В марте 1938 года в Париже под обложкой журнала «Cahiers G. L. M. G.L.M.» (№ 7) увидел свет сборник «Траектория сна». В основание концептуального для сюрреалистов издания, открывавшегося программной статьей А. Бегена «Сон и мечта», была положена задача представить сновидение как «другую» реальность, питающую творческий гений представителей различных сфер гуманитарной деятельности. Первый раздел объединял сочинения Парацельса — знаменитого уроженца Швейцарии, врача и естествоиспытателя, «Текст» немецкого ученого и прозаика Г. К. Лихтенберга, снискавшего славу «немецкого Свифта» и, по характеристике Бретона, одного из первых, кто приблизился «к подлинному пониманию смысла сновидческой деятельности». Сюда же вошли произведения одного из представителей «бури и натиска», писателя, поэта и проповедника К.-Ф. Морица; трактат живописца А. Дюрера «Пейзаж сна» в переводе М. Эрнста, сопровождавшийся публикацией одноименной гравюры. Мысль Возрождения представлял фрагмент из 37-й главы жизнеописания Дж. Кардано — итальянского математика и философа-мистика. В ряду предшественников сюрреализма нашел свое место и А. С. Пушкин: великий русский поэт именовался в оглавлении сборника эмблематично, без инициалов, — «Poushkine». Следом был напечатан рассказ «Сон» К. Форнере, а завершал раздел писатель Лука, произведение которого «Ночь вольного стрелка» публиковалось в передаче мастера автоматического письма бельгийского поэта Л. Сюотнера. Второй раздел открывал читателю целую вереницу представителей современного искусства, вставших под знамена сюрреализма. Первым из них был сам А. Бретон со статьей о роли галлюцинаций и возникновении живых картин в творческом процессе. Далее следовали эссе М. Лейриса «Сны», сочинение философа Ф. Алкье «Сон и предзнаменование», работы ближайших соратников Бретона — Б. Пере, П. Мабиля, П. Элюара и других литераторов.
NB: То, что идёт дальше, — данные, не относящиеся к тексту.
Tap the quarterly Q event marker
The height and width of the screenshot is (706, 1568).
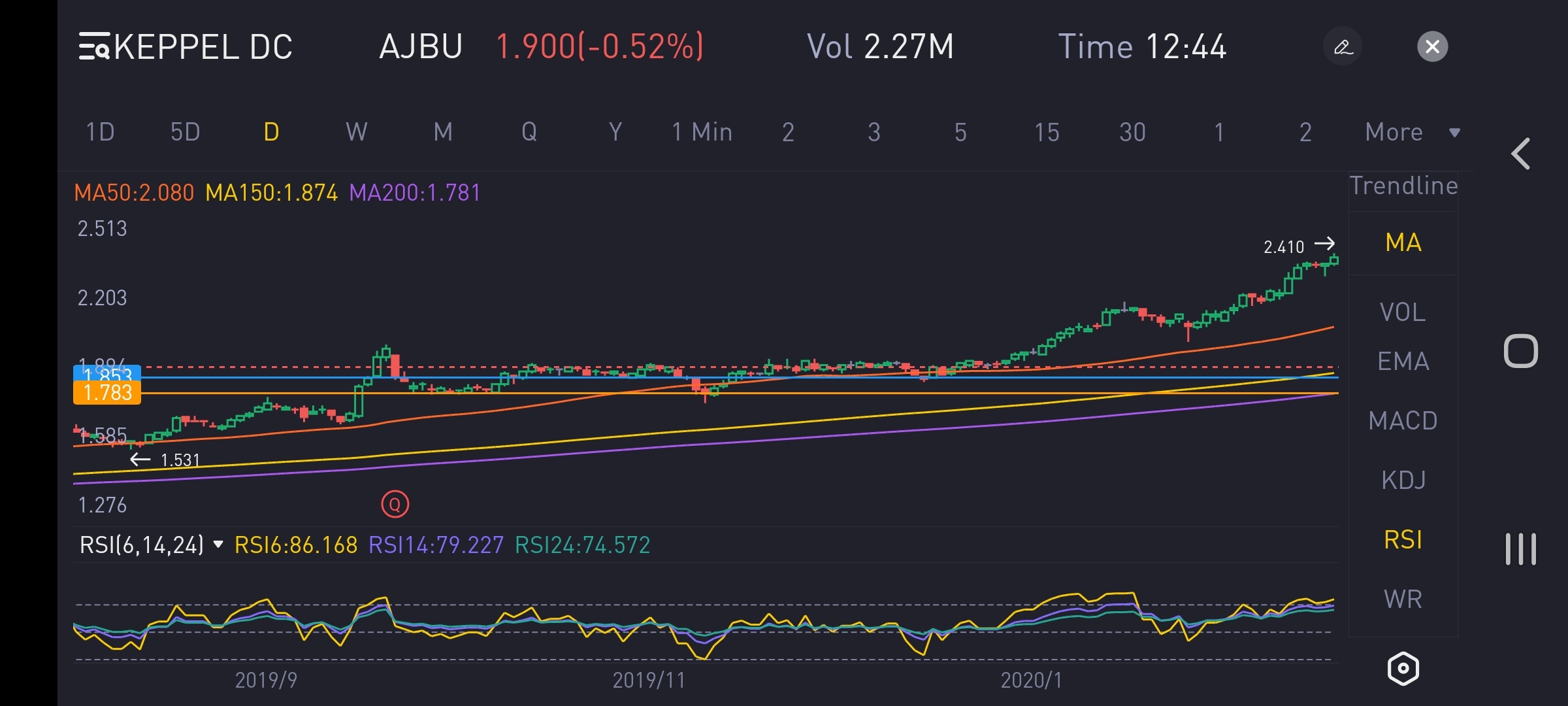pyautogui.click(x=395, y=504)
Публикации двух разделов сборника сопровождались графическим осмыслением темы сновидений в творчестве художников, принадлежавших к сюрреалистической группе: Д. де Кирико, И. Танги, А. Массона, М. Эрнста, Ж. Бретон, Р. Магрита, М. Рея, В. Паалена, С. Дали, О. Домингеза и других.

Примечательно, что в «Траектории сна» были опубликованы не оригинальные сочинения великого русского поэта, а ремизовское эссе «Шесть снов» (в оглавлении так и указывалось: Пушкин в представлении А. Ремизова). Впоследствии в книге «Огонь вещей: Сны и предсонье» (1954) Ремизов подробно расскажет о даре русского классика создавать особую, не уступающую яви, «всегда трепетную» и не «безответную» реальность сна. Здесь же он предлагал всего лишь ключ к пушкинскому приему, при помощи которого великий художник изображал «реальность» сновидения. В частности, сон Григория (трагедия «Борис Годунов») был представлен «с двумя сонными пробуждениями или сон в два погружения» и проиллюстрирован «перевернутым» рисунком: герой «по крутой лестнице взбирается на башню, с башни — Москва что муравейник, на площади народ указывает на него со смехом — „и стыдно мне и страшно становилось, и, падая стремглав, я пробуждался“. <…> подъем-падение-подъем»[539].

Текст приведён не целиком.